Copy each entry as it stands, leaving nothing out.

◆ AVAILABLE RECORDS:
------------------------

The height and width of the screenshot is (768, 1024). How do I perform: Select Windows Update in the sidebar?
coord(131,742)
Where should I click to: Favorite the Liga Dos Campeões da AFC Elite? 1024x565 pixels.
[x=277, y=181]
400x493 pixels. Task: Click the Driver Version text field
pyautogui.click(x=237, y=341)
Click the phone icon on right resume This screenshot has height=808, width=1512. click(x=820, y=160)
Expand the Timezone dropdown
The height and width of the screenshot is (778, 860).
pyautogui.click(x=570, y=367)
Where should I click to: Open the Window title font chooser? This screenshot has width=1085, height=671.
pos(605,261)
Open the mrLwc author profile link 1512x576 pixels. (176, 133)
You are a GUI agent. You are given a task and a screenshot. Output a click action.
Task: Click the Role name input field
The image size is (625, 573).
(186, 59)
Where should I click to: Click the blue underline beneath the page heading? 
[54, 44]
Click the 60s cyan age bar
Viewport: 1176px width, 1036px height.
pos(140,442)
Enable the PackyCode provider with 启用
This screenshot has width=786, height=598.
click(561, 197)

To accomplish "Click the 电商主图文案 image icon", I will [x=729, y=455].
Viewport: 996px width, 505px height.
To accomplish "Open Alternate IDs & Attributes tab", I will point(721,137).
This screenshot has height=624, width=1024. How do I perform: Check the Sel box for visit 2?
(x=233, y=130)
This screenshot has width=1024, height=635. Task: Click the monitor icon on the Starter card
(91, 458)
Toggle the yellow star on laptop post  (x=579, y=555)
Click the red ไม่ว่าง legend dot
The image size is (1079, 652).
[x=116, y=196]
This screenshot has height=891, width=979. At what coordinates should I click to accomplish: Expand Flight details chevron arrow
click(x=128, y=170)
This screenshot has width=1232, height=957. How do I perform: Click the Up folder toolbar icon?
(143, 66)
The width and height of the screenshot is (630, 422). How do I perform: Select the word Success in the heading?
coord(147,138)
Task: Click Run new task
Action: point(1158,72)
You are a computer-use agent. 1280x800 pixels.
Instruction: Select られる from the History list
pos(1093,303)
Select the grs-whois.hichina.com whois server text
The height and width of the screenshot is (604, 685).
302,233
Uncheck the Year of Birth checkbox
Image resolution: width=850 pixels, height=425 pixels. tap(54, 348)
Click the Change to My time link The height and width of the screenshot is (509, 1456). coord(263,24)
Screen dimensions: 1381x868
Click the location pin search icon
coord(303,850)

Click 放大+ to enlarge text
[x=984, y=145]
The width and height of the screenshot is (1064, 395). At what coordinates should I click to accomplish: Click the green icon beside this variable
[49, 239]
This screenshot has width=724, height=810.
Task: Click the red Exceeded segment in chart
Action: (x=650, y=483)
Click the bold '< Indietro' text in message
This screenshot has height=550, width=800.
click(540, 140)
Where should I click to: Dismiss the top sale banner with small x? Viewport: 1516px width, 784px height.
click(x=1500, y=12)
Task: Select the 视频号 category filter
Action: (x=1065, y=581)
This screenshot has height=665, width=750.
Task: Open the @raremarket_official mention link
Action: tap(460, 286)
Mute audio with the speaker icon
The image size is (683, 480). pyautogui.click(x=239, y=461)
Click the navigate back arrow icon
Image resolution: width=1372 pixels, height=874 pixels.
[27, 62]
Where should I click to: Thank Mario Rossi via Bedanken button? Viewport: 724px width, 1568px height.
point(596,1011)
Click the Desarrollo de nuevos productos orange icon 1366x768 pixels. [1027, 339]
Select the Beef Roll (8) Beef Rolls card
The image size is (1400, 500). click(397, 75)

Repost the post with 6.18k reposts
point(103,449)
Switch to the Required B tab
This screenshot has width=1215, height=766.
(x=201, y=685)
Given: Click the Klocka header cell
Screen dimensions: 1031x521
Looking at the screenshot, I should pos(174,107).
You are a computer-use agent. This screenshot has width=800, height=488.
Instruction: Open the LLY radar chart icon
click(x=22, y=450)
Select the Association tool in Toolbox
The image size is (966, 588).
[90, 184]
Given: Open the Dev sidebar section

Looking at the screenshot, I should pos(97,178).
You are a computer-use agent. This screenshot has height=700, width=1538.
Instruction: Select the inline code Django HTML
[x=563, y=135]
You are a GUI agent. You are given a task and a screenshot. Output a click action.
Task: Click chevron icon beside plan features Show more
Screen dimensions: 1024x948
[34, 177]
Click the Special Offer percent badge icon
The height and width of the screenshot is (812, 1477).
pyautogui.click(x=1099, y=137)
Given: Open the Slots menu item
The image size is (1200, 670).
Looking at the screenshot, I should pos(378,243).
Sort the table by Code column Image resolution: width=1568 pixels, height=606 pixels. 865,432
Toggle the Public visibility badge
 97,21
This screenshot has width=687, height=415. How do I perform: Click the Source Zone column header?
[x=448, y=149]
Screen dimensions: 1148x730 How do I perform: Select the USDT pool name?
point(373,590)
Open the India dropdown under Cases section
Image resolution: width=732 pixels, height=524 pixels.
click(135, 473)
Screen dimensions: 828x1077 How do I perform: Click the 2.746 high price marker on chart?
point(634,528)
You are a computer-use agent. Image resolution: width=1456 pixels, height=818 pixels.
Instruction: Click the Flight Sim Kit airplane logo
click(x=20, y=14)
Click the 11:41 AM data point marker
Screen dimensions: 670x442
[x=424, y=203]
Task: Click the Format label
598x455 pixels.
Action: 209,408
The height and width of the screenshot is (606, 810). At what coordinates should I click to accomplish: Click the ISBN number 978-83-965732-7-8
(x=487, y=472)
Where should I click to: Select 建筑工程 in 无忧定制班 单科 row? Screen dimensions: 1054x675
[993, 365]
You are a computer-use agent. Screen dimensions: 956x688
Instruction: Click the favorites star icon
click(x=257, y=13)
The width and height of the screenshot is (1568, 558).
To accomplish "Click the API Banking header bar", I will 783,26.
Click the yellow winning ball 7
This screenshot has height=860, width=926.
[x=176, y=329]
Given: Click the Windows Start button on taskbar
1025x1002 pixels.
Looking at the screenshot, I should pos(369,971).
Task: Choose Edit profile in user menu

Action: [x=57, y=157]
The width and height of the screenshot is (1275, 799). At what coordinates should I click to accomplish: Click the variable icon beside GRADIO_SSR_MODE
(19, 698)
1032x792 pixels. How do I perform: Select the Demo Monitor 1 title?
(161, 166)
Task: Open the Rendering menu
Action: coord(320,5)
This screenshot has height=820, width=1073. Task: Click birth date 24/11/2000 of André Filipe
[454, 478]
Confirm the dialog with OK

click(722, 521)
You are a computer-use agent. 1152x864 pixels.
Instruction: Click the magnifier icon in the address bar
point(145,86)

------------------------

◆ REPLY TO THE EXERCISE:
The height and width of the screenshot is (768, 1024). How do I perform: Select Windows Update in the sidebar?
coord(131,742)
Where should I click to: Favorite the Liga Dos Campeões da AFC Elite? 1024x565 pixels.
[x=277, y=181]
400x493 pixels. Task: Click the Driver Version text field
pyautogui.click(x=237, y=341)
Click the phone icon on right resume This screenshot has height=808, width=1512. click(x=820, y=160)
Expand the Timezone dropdown
The height and width of the screenshot is (778, 860).
pyautogui.click(x=570, y=367)
Where should I click to: Open the Window title font chooser? This screenshot has width=1085, height=671.
pos(605,261)
Open the mrLwc author profile link 1512x576 pixels. (176, 133)
You are a GUI agent. You are given a task and a screenshot. Output a click action.
Task: Click the Role name input field
The image size is (625, 573).
(186, 59)
Where should I click to: Click the blue underline beneath the page heading? 
[54, 44]
Click the 60s cyan age bar
Viewport: 1176px width, 1036px height.
pos(140,442)
Enable the PackyCode provider with 启用
This screenshot has width=786, height=598.
click(561, 197)

To accomplish "Click the 电商主图文案 image icon", I will [x=729, y=455].
Viewport: 996px width, 505px height.
To accomplish "Open Alternate IDs & Attributes tab", I will point(721,137).
This screenshot has height=624, width=1024. How do I perform: Check the Sel box for visit 2?
(x=233, y=130)
This screenshot has width=1024, height=635. Task: Click the monitor icon on the Starter card
(91, 458)
Toggle the yellow star on laptop post  (x=579, y=555)
Click the red ไม่ว่าง legend dot
The image size is (1079, 652).
[x=116, y=196]
This screenshot has height=891, width=979. At what coordinates should I click to accomplish: Expand Flight details chevron arrow
click(x=128, y=170)
This screenshot has width=1232, height=957. How do I perform: Click the Up folder toolbar icon?
(143, 66)
The width and height of the screenshot is (630, 422). How do I perform: Select the word Success in the heading?
coord(147,138)
Task: Click Run new task
Action: point(1158,72)
You are a computer-use agent. 1280x800 pixels.
Instruction: Select られる from the History list
pos(1093,303)
Select the grs-whois.hichina.com whois server text
The height and width of the screenshot is (604, 685).
302,233
Uncheck the Year of Birth checkbox
Image resolution: width=850 pixels, height=425 pixels. tap(54, 348)
Click the Change to My time link The height and width of the screenshot is (509, 1456). coord(263,24)
Screen dimensions: 1381x868
Click the location pin search icon
coord(303,850)

Click 放大+ to enlarge text
[x=984, y=145]
The width and height of the screenshot is (1064, 395). At what coordinates should I click to accomplish: Click the green icon beside this variable
[49, 239]
This screenshot has width=724, height=810.
Task: Click the red Exceeded segment in chart
Action: (x=650, y=483)
Click the bold '< Indietro' text in message
This screenshot has height=550, width=800.
click(540, 140)
Where should I click to: Dismiss the top sale banner with small x? Viewport: 1516px width, 784px height.
click(x=1500, y=12)
Task: Select the 视频号 category filter
Action: (x=1065, y=581)
This screenshot has height=665, width=750.
Task: Open the @raremarket_official mention link
Action: tap(460, 286)
Mute audio with the speaker icon
The image size is (683, 480). pyautogui.click(x=239, y=461)
Click the navigate back arrow icon
Image resolution: width=1372 pixels, height=874 pixels.
[27, 62]
Where should I click to: Thank Mario Rossi via Bedanken button? Viewport: 724px width, 1568px height.
point(596,1011)
Click the Desarrollo de nuevos productos orange icon 1366x768 pixels. [1027, 339]
Select the Beef Roll (8) Beef Rolls card
The image size is (1400, 500). click(397, 75)

Repost the post with 6.18k reposts
point(103,449)
Switch to the Required B tab
This screenshot has width=1215, height=766.
(x=201, y=685)
Given: Click the Klocka header cell
Screen dimensions: 1031x521
Looking at the screenshot, I should pos(174,107).
You are a computer-use agent. This screenshot has width=800, height=488.
Instruction: Open the LLY radar chart icon
click(x=22, y=450)
Select the Association tool in Toolbox
The image size is (966, 588).
[90, 184]
Given: Open the Dev sidebar section

Looking at the screenshot, I should pos(97,178).
You are a computer-use agent. This screenshot has height=700, width=1538.
Instruction: Select the inline code Django HTML
[x=563, y=135]
You are a GUI agent. You are given a task and a screenshot. Output a click action.
Task: Click chevron icon beside plan features Show more
Screen dimensions: 1024x948
[34, 177]
Click the Special Offer percent badge icon
The height and width of the screenshot is (812, 1477).
pyautogui.click(x=1099, y=137)
Given: Open the Slots menu item
The image size is (1200, 670).
Looking at the screenshot, I should pos(378,243).
Sort the table by Code column Image resolution: width=1568 pixels, height=606 pixels. 865,432
Toggle the Public visibility badge
 97,21
This screenshot has width=687, height=415. How do I perform: Click the Source Zone column header?
[x=448, y=149]
Screen dimensions: 1148x730 How do I perform: Select the USDT pool name?
point(373,590)
Open the India dropdown under Cases section
Image resolution: width=732 pixels, height=524 pixels.
click(135, 473)
Screen dimensions: 828x1077 How do I perform: Click the 2.746 high price marker on chart?
point(634,528)
You are a computer-use agent. Image resolution: width=1456 pixels, height=818 pixels.
Instruction: Click the Flight Sim Kit airplane logo
click(x=20, y=14)
Click the 11:41 AM data point marker
Screen dimensions: 670x442
[x=424, y=203]
Task: Click the Format label
598x455 pixels.
Action: 209,408
The height and width of the screenshot is (606, 810). At what coordinates should I click to accomplish: Click the ISBN number 978-83-965732-7-8
(x=487, y=472)
Where should I click to: Select 建筑工程 in 无忧定制班 单科 row? Screen dimensions: 1054x675
[993, 365]
You are a computer-use agent. Screen dimensions: 956x688
Instruction: Click the favorites star icon
click(x=257, y=13)
The width and height of the screenshot is (1568, 558).
To accomplish "Click the API Banking header bar", I will 783,26.
Click the yellow winning ball 7
This screenshot has height=860, width=926.
[x=176, y=329]
Given: Click the Windows Start button on taskbar
1025x1002 pixels.
Looking at the screenshot, I should pos(369,971).
Task: Choose Edit profile in user menu

Action: [x=57, y=157]
The width and height of the screenshot is (1275, 799). At what coordinates should I click to accomplish: Click the variable icon beside GRADIO_SSR_MODE
(19, 698)
1032x792 pixels. How do I perform: Select the Demo Monitor 1 title?
(161, 166)
Task: Open the Rendering menu
Action: coord(320,5)
This screenshot has height=820, width=1073. Task: Click birth date 24/11/2000 of André Filipe
[454, 478]
Confirm the dialog with OK

click(722, 521)
You are a computer-use agent. 1152x864 pixels.
Instruction: Click the magnifier icon in the address bar
point(145,86)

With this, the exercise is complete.